*What is required*
Your copy should match the entries below exactly, apart from the images.

================================

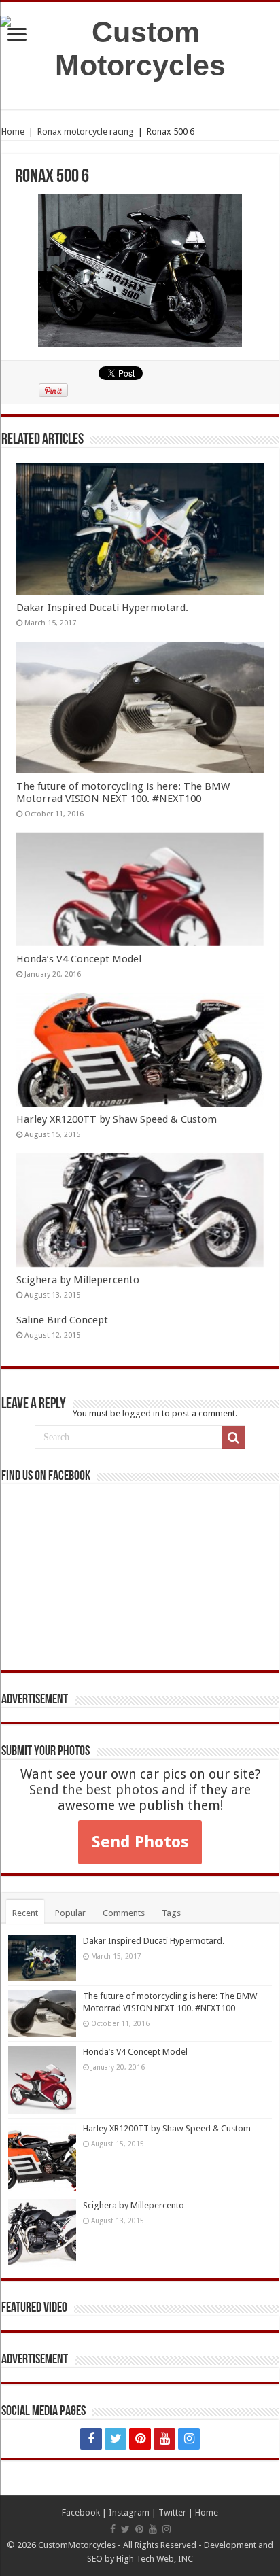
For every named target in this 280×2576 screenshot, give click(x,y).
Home (12, 131)
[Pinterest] (140, 2439)
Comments (124, 1913)
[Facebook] (91, 2439)
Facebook (81, 2512)
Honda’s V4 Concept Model (78, 959)
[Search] (233, 1437)
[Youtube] (164, 2439)
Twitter (172, 2512)
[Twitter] (115, 2439)
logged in (141, 1413)
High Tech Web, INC (154, 2559)
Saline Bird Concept (62, 1320)
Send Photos (140, 1841)
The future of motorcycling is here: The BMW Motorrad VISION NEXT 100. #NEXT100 (123, 792)
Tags (171, 1913)
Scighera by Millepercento (77, 1280)
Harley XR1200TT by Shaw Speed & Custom (116, 1119)
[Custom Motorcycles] (140, 49)
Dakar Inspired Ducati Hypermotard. (102, 608)
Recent (25, 1913)
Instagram (129, 2512)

================================

*Solution to this problem*
For every named target in this 280×2576 screenshot, give click(x,y).
Home (12, 131)
[Pinterest] (140, 2439)
Comments (124, 1913)
[Facebook] (91, 2439)
Facebook (81, 2512)
Honda’s V4 Concept Model (78, 959)
[Search] (233, 1437)
[Youtube] (164, 2439)
Twitter (172, 2512)
[Twitter] (115, 2439)
logged in (141, 1413)
High Tech Web, INC (154, 2559)
Saline Bird Concept (62, 1320)
Send Photos (140, 1841)
The future of motorcycling is here: The BMW Motorrad VISION NEXT 100. #NEXT100 (123, 792)
Tags (171, 1913)
Scighera by Millepercento (77, 1280)
Harley XR1200TT by Shaw Speed & Custom (116, 1119)
[Custom Motorcycles] (140, 49)
Dakar Inspired Ducati Hypermotard. (102, 608)
Recent (25, 1913)
Instagram (129, 2512)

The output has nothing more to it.